RECORDS FOR PROCESSING:

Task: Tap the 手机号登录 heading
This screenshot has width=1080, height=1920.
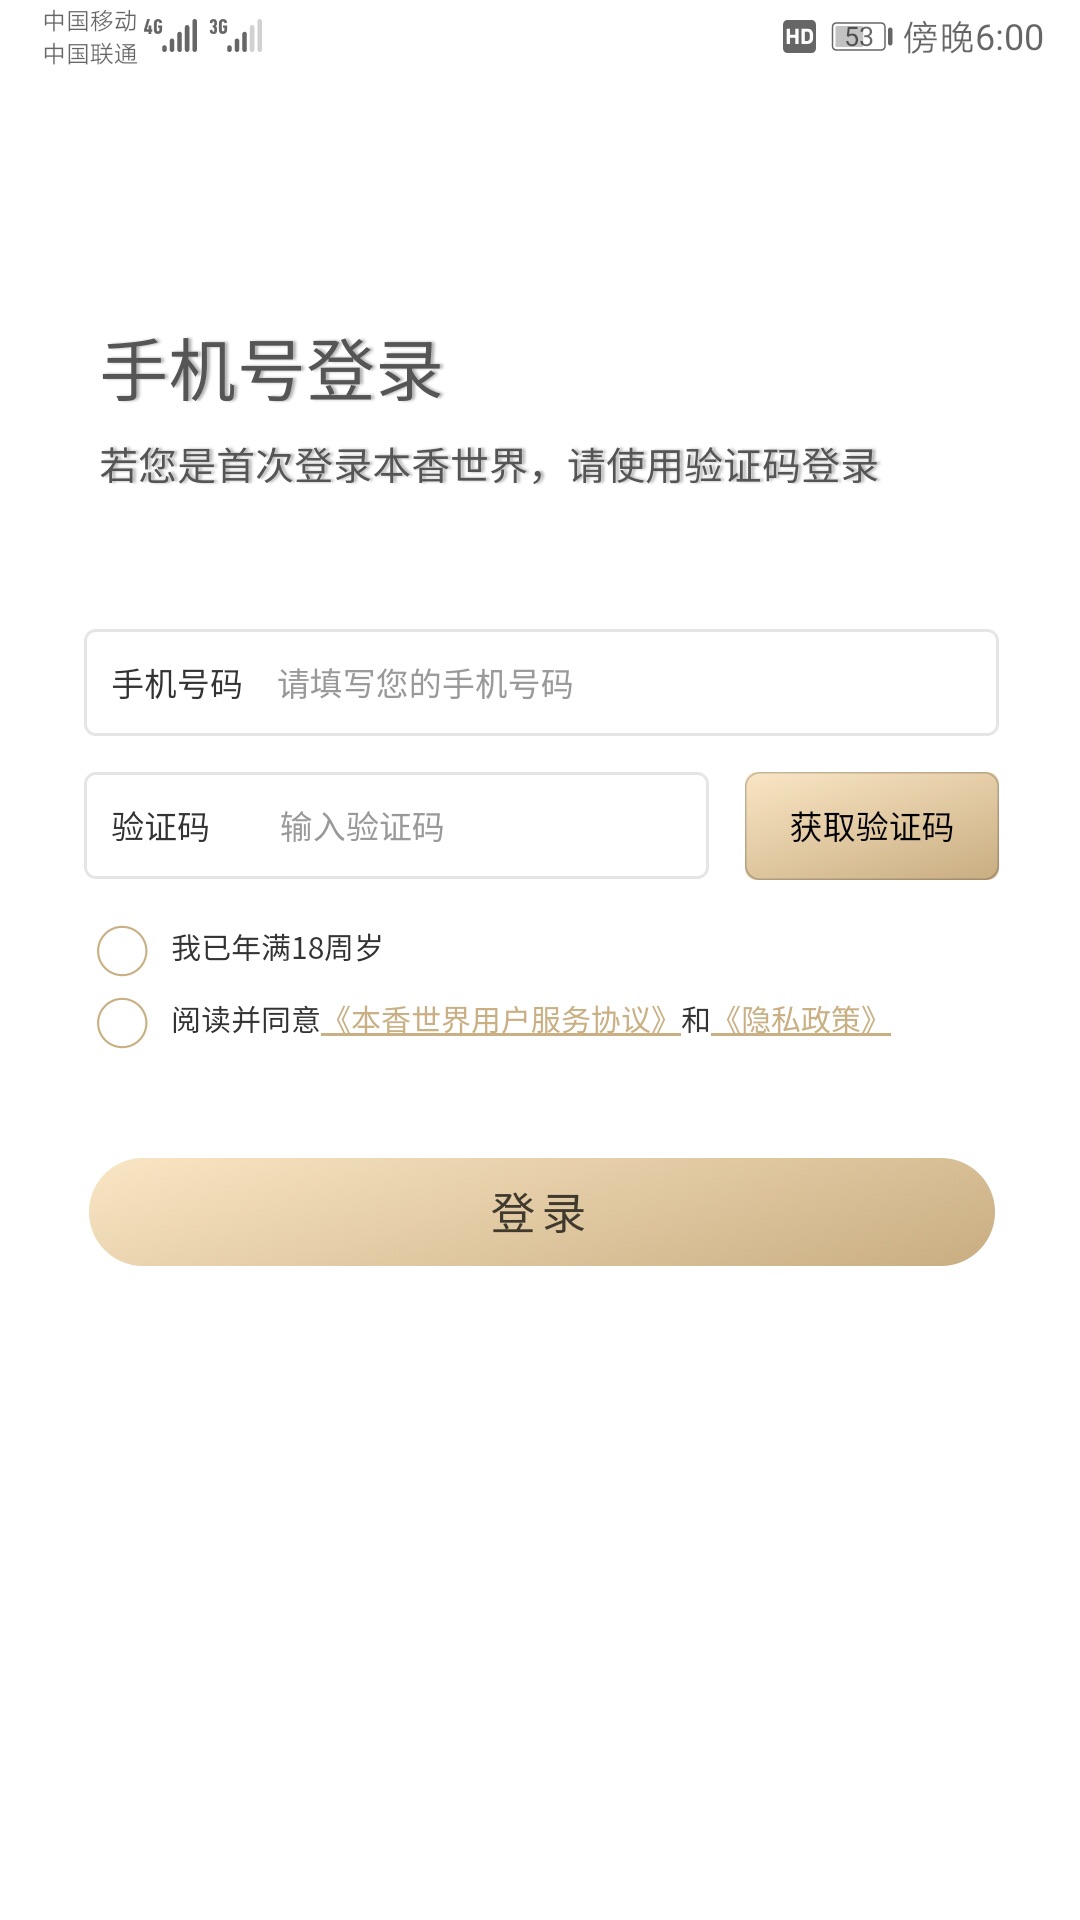Action: (x=272, y=372)
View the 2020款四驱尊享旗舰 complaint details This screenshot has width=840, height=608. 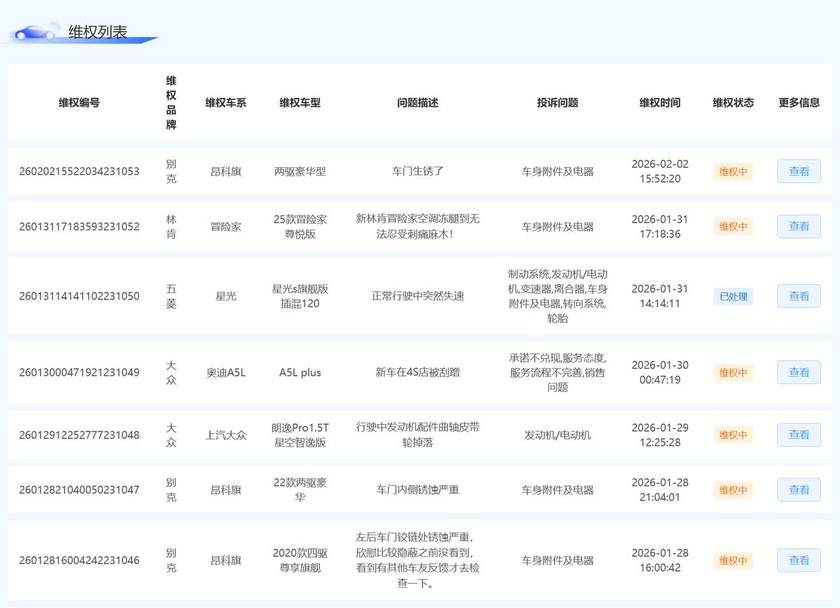(798, 560)
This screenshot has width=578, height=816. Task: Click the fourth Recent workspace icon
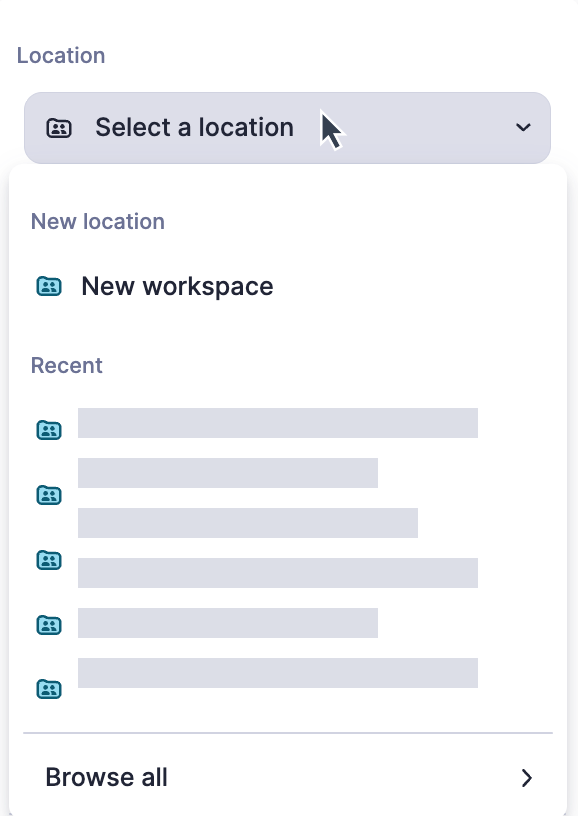48,624
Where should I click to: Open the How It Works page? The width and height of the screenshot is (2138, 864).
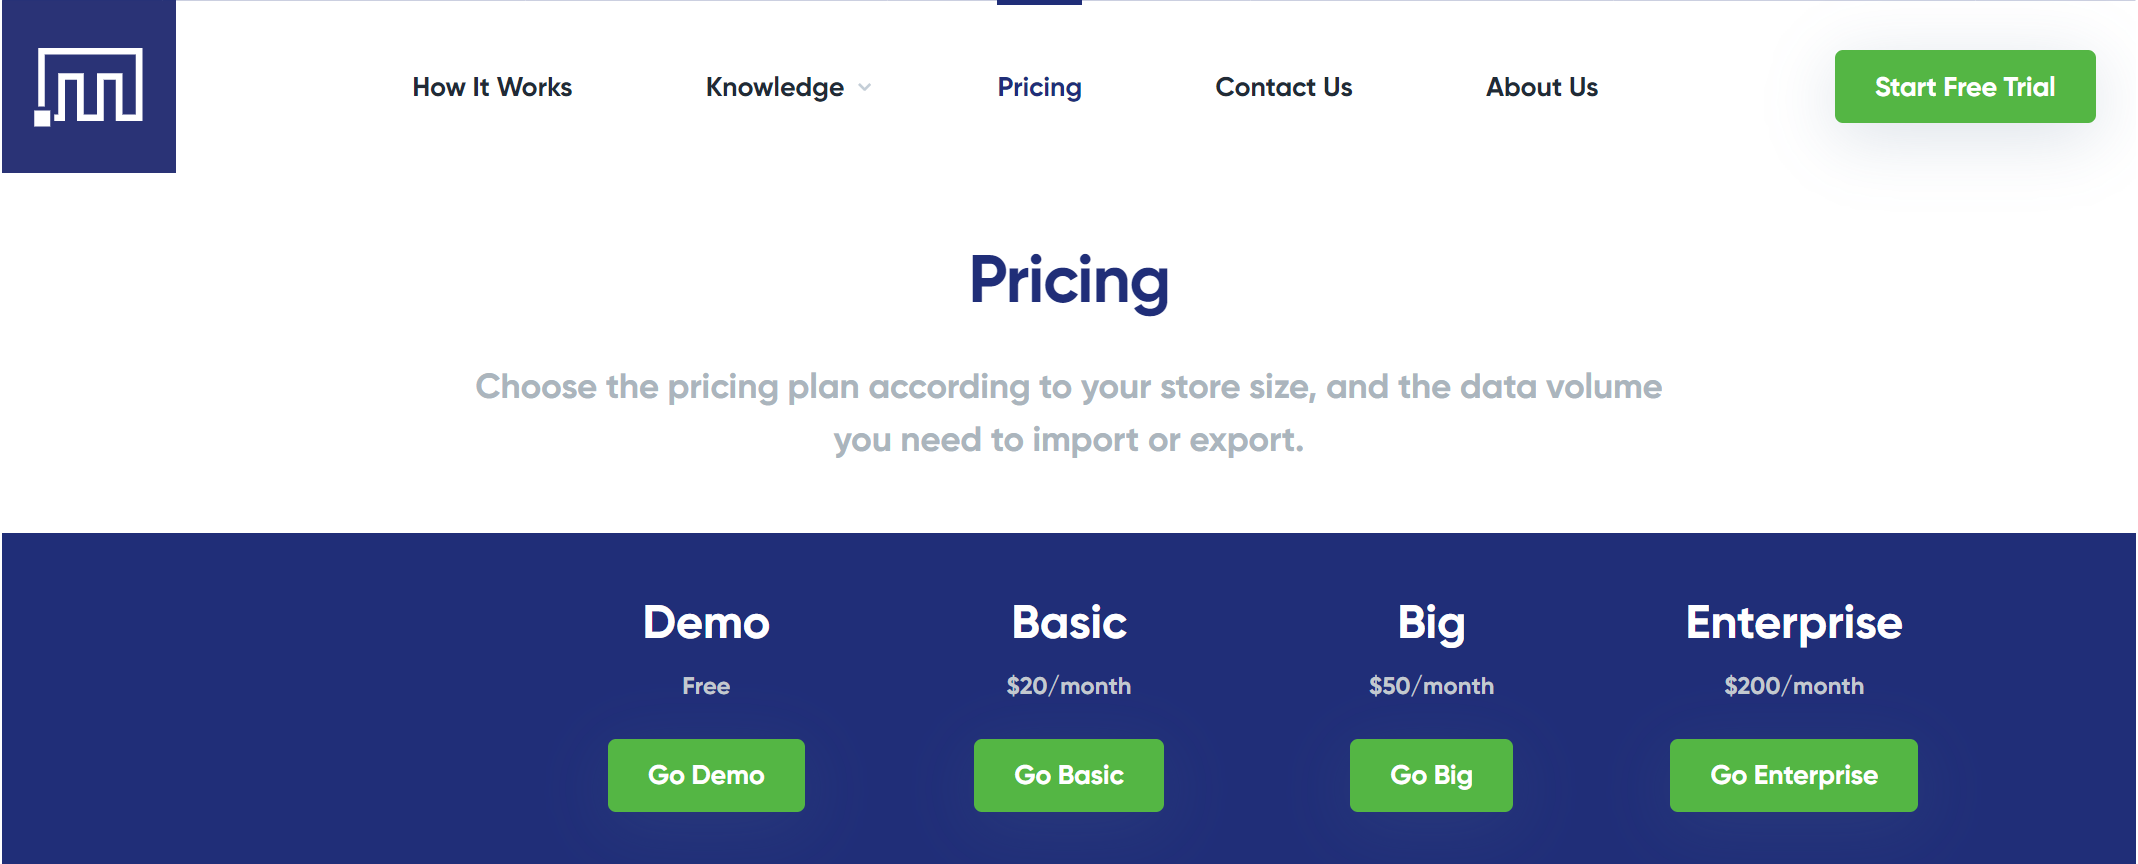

GOAL:
Rewrite the material from the line containing "This screenshot has width=578, height=816." through the end of the material, substituting "Starred" for "Recent" and leaving everything else unchanged. Omit the pictures from your answer.

RESULT OF THIS TASK:
This screenshot has width=578, height=816. Task: Click the fourth Starred workspace icon
48,624
Where should I click to: Open the How It Works page? The width and height of the screenshot is (2138, 864).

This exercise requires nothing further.